* **EXTRACT PROVIDED**
%%
Advancements in Inducer Systems for Recombinant Protein Production in E. coli

Escherichia coli (E. coli) is the predominant industrial microorganism and cost-effective microbial cell “factory” for producing commercial products, such as metabolites, enzymes, biochemicals, and high-value biotherapeutics. It is the primary workhorse for non-glycosylated recombinant proteins production as it is the production organism used to produce around 30% of biopharmaceutical products. Heterologous protein expression in E. coli is often a preferred choice for many reasons: it is economical, provides a fast growth rate, and can reach high cell density and high product titers. Being widely studied, an abundance of biochemical and physiological knowledge is also available. Also, various genetic tools are available to manipulate E. coli, including a significantly extensive catalog of expression plasmids and engineered strains and several cultivation strategies. Selecting appropriate expression plasmids and promoter strength is crucial for efficient protein production. Promoter strength depends on the promoter components that can be either constitutive or inducible. Constitutive promoters allow continuous gene expression, which can cause a metabolic burden affecting cell growth, whereas inducible promoters control gene expression through specific inducers. The existing expression systems are diverse and complex, and its selection depends on the nature of target protein that requires in particular cases to be produced at high concentrations, or at different cell growth phases, or at particular location whether in the cytoplasmic or periplasmic space or in some cases, secretion into medium.
%%
* **THE TASK**
In one to three sentences, state why the passage on inducer systems in E. coli says heterologous protein expression in E. coli is often a preferred choice. The material is unrelated to the passage on inducer systems in E. coli.

* **DATA BLOCK**
%%
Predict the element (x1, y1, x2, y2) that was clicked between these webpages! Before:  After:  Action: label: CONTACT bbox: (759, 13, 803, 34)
%%
* **ANSWER AREA**
Heterologous protein expression in E. coli is economical and gives a fast growth rate. It can also reach high cell density and high product titers.